>> BEGIN DOCUMENT PASSAGE
I was searching a large emissions database for pairs of columns with correlated values.

My first effort identified a large number of sets with an R2 value of 1 based on blindly applying the REGR_R2 function to discrete pairs of numeric data columns.

When I started reviewing outputs I noticed that many of the REGR_R2 results were not reliable because REGR_R2 appears to return a value of 1 when the y column is constant (i.e., y_col) in the syntax REGR_R2(y_col, x_col).

I plan to add a standard deviation calculation to the script prior to the REGR_R2 calculation and forgo the REGR_R2 calculation when the standard deviation of y_col = 0.
>> END DOCUMENT PASSAGE
>> BEGIN DATA
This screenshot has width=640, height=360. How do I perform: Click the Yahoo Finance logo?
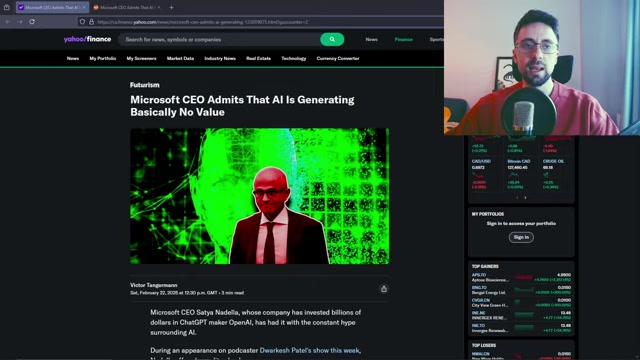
>> END DATA
> YOUR INSTRUCTIONS
Return the post above about REGR_R2 results on constant columns, word for word from start to finish.

> TASK SOLUTION
I was searching a large emissions database for pairs of columns with correlated values.

My first effort identified a large number of sets with an R2 value of 1 based on blindly applying the REGR_R2 function to discrete pairs of numeric data columns.

When I started reviewing outputs I noticed that many of the REGR_R2 results were not reliable because REGR_R2 appears to return a value of 1 when the y column is constant (i.e., y_col) in the syntax REGR_R2(y_col, x_col).

I plan to add a standard deviation calculation to the script prior to the REGR_R2 calculation and forgo the REGR_R2 calculation when the standard deviation of y_col = 0.